--- Entries supplied Enclosed Below ---
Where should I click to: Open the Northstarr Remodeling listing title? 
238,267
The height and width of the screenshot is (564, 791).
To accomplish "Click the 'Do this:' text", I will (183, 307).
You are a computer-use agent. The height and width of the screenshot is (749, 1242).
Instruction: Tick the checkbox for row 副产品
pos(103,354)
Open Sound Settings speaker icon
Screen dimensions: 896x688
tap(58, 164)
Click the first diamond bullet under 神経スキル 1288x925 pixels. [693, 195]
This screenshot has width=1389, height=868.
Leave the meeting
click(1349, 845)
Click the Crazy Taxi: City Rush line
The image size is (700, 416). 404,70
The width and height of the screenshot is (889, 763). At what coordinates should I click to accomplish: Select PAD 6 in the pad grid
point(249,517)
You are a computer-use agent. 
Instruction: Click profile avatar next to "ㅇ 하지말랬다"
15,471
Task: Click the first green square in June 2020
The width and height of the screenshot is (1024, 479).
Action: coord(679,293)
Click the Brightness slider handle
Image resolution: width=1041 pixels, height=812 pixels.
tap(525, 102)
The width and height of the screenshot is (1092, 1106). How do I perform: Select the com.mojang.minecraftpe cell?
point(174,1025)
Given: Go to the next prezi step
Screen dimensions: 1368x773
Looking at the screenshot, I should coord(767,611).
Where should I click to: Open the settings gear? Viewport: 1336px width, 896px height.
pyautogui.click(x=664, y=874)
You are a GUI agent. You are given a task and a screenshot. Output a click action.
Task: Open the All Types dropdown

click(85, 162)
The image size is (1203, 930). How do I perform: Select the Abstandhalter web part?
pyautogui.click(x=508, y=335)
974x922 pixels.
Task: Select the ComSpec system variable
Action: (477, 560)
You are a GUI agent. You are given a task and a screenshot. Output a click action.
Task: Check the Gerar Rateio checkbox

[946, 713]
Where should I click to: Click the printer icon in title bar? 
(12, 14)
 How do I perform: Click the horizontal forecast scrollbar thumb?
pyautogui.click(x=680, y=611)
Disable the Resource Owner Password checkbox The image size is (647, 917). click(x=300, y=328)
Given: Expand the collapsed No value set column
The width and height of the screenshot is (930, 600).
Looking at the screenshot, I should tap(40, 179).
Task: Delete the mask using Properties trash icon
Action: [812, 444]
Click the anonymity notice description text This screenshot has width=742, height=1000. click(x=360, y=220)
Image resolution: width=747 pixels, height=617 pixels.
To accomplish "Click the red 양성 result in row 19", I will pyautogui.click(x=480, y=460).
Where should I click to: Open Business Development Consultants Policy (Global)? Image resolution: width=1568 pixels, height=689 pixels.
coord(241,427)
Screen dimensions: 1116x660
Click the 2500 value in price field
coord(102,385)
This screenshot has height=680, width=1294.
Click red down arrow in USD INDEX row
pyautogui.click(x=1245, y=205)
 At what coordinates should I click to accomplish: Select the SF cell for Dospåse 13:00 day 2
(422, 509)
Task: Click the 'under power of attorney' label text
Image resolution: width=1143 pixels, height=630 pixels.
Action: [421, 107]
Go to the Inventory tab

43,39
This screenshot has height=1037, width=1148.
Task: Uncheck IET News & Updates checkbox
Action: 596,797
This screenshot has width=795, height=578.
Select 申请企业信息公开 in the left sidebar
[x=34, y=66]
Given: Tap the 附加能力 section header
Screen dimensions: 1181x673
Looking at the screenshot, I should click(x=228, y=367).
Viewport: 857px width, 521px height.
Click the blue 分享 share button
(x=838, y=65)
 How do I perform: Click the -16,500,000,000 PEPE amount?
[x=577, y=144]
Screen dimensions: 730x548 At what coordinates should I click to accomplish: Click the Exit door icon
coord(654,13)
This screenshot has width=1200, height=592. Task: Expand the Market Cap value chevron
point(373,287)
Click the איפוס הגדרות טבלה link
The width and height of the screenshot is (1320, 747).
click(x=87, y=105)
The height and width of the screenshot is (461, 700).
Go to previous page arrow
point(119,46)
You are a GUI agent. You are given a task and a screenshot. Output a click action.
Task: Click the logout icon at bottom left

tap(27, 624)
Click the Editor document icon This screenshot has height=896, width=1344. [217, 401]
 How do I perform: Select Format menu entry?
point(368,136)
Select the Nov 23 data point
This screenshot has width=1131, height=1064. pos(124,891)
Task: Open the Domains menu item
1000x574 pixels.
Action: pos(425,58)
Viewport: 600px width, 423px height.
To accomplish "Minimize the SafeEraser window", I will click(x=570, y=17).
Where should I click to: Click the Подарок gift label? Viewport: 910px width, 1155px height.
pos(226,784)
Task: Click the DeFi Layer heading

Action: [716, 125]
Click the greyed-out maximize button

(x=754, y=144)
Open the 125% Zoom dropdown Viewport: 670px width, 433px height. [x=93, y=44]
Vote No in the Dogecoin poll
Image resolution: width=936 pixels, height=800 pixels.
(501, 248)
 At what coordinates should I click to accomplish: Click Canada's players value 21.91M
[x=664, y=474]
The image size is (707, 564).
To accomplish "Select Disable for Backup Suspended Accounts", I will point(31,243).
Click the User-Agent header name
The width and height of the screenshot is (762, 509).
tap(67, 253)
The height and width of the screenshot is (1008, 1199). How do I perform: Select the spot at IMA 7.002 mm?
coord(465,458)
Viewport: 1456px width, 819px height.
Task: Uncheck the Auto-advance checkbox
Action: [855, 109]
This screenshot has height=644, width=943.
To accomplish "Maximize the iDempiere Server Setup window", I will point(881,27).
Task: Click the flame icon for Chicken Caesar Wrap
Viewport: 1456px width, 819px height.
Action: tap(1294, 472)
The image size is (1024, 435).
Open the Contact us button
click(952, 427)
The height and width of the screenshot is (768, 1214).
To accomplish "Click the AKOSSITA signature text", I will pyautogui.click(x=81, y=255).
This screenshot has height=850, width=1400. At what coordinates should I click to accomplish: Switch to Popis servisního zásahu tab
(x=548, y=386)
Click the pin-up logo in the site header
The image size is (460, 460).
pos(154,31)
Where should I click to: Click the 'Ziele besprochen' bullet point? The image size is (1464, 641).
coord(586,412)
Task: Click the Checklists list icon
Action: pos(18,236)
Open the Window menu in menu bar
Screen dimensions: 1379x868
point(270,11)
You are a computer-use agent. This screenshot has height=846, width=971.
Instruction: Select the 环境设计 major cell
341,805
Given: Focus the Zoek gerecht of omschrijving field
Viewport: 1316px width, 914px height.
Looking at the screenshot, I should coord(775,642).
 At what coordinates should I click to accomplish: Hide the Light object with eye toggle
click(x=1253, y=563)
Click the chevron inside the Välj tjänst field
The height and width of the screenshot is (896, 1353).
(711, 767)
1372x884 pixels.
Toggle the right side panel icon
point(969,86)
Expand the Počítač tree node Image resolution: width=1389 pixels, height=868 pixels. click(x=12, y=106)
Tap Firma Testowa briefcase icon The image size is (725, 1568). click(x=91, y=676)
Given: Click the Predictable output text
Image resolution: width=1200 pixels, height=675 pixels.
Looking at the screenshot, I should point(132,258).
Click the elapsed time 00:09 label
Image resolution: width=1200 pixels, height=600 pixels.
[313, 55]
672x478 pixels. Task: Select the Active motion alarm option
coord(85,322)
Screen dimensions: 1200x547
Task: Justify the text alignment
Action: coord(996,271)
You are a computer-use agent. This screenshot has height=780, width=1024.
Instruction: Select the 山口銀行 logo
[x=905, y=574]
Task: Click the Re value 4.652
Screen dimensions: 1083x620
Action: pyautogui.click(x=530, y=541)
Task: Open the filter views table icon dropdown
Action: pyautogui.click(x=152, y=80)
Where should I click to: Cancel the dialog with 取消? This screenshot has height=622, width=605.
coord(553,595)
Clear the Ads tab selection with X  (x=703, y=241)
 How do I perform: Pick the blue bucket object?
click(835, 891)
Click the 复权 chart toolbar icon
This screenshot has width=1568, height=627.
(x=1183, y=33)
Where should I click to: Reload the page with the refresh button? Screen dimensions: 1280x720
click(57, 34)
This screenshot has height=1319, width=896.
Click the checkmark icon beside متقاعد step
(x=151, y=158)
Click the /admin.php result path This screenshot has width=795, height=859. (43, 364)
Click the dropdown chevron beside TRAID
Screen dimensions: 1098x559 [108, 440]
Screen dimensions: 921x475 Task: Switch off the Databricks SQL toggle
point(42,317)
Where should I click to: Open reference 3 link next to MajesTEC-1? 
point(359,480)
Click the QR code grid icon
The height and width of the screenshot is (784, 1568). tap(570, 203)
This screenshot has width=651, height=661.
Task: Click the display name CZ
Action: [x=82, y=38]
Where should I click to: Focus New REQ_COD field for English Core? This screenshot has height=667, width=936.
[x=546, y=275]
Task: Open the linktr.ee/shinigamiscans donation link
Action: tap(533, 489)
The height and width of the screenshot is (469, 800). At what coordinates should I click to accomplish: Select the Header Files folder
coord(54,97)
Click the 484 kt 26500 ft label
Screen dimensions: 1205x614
--- End of Enclosed Entries supplied ---
Task item:
Find how many lines in the entries include the string "computer", and state only the number.

Answer for this exercise:
4